Fórum sobre Organização Religiosa e Imunidade Filantrópica: reflexões sobre os desafios e oportunidades para o Brasil Marista

 Fórum sobre Organização Religiosa e Imunidade Filantrópica: reflexões sobre os desafios e oportunidades para o Brasil Marista

Ontem, 27 de novembro, a União Marista do Brasil (UMBRASIL) promoveu o Fórum sobre Organização Religiosa e Imunidade Filantrópica: reflexões sobre os desafios e oportunidades para o Brasil Marista, que discutiu temas relacionados às organizações religiosas das Províncias, imunidade filantrópica, bem como o arcabouço legal que reúne ambos os assuntos.

O encontro, aconteceu na sede da UMBRASIL, em Brasília (DF), e reuniu provinciais, representantes canônicos e os dirigentes das mantenedoras, em prol de uma agenda que propicie exposições e debates sobre os temas mencionados acima, e momentos de diálogos para a construção de posicionamentos acerca das oportunidades para o Brasil Marista.

O cenário político-social e jurídico do Brasil tem mudado velozmente. Esta velocidade incide sobre marcos legais e, consequentemente, sobre o trabalho de instituições como o Brasil Marista. Desta forma, a proposta do Fórum é se antecipar para avaliar riscos e possibilidades que se apresentam neste novo contexto.

A programação contou com as palestras do procurador de justiça do Ministério Público do Distrito Federal, José Eduardo Sabo Paes, e com os especialistas no tema, os advogados Napoleão Alves Coelho e Sérgio Almeida.

Para Sabo Paes, quatro questões são muito importantes para o entendimento do processo de mudança das políticas que incidem sobre as questões religiosas: autonomia, sustentabilidade, controle social e imunidade. Sobre autonomia, comentou: “a compreensão que os entes devem ser autônomos é importantíssima, ela requer afirmação enquanto pessoa jurídica, clareza na missão e entendimento dos objetivos da instituição”. Sobre sustentabilidade, salientou “a imunidade demanda controle, mas não reconhecimento antecipado. Ela exige fiscalização, mas não carimbos prévios. A atuação das instituições é livre e o Supremo começou a reconhecer esse processo”.

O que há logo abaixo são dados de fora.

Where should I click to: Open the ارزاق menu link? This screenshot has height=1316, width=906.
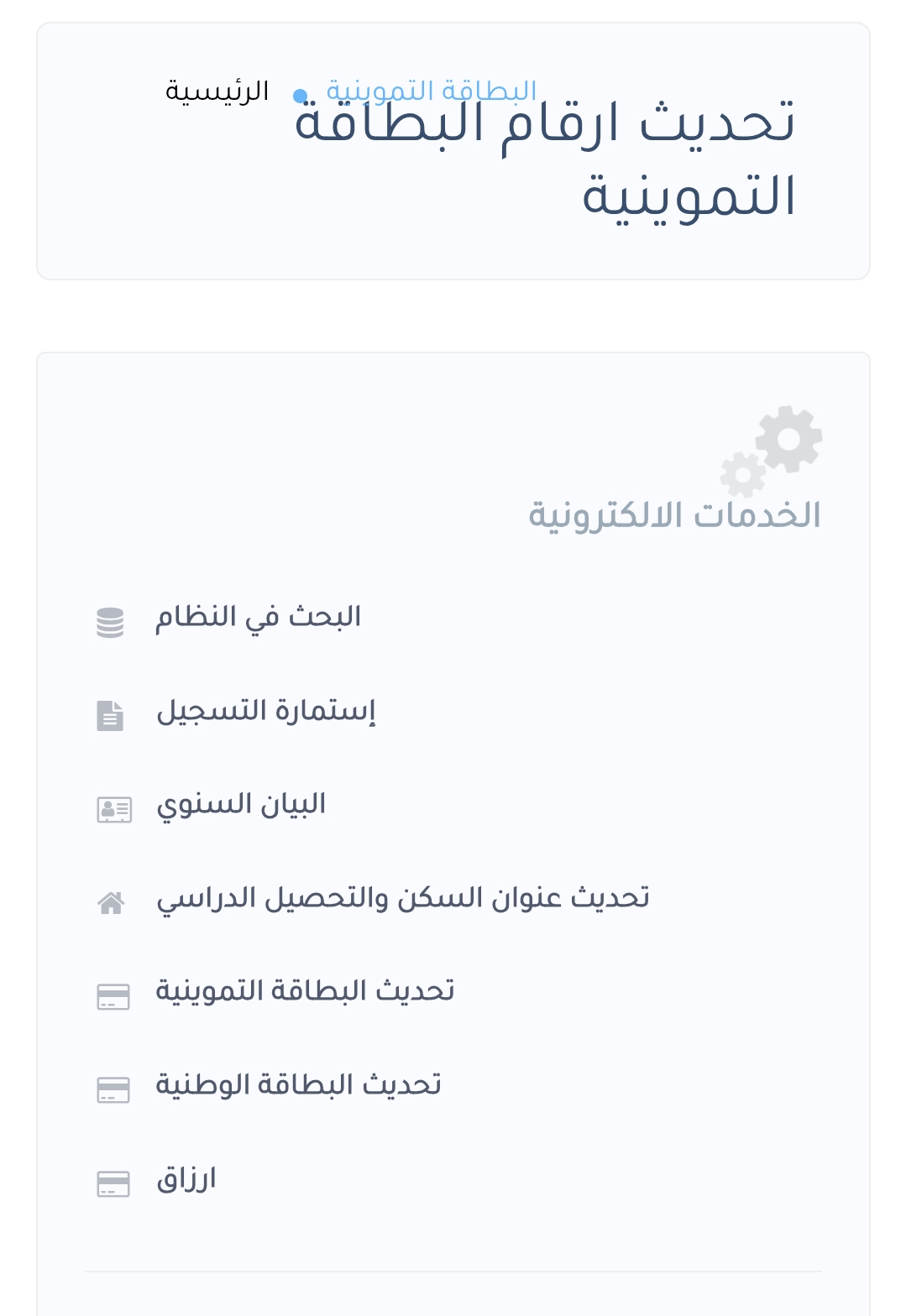(186, 1179)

Napoleão Alves falou sobre o universo normativo, de caráter tributário, que recai sobre as pessoas jurídicas vinculadas às instituições religiosas. Para o advogado, há opções para desburocratizar alguns processos. “Uma possibilidade para as organizações religiosas é a desvinculação tributária das operações, mitigando riscos relacionados as exigências de filantropia; a validação dos votos e seus efeitos da esfera civil; uma estrutura financeira e patrimonial adaptada à realidade de custos da atividade religiosa; processo de profissionalização do trabalho dos religiosos, dentre outras possibilidades”.

O encontro foi uma oportunidade de discutir sobre as organizações religiosas e a filantropia nos tempos atuais. O debate é extenso e ocorrerá em diversos outros momentos nos espaços do Brasil Marista.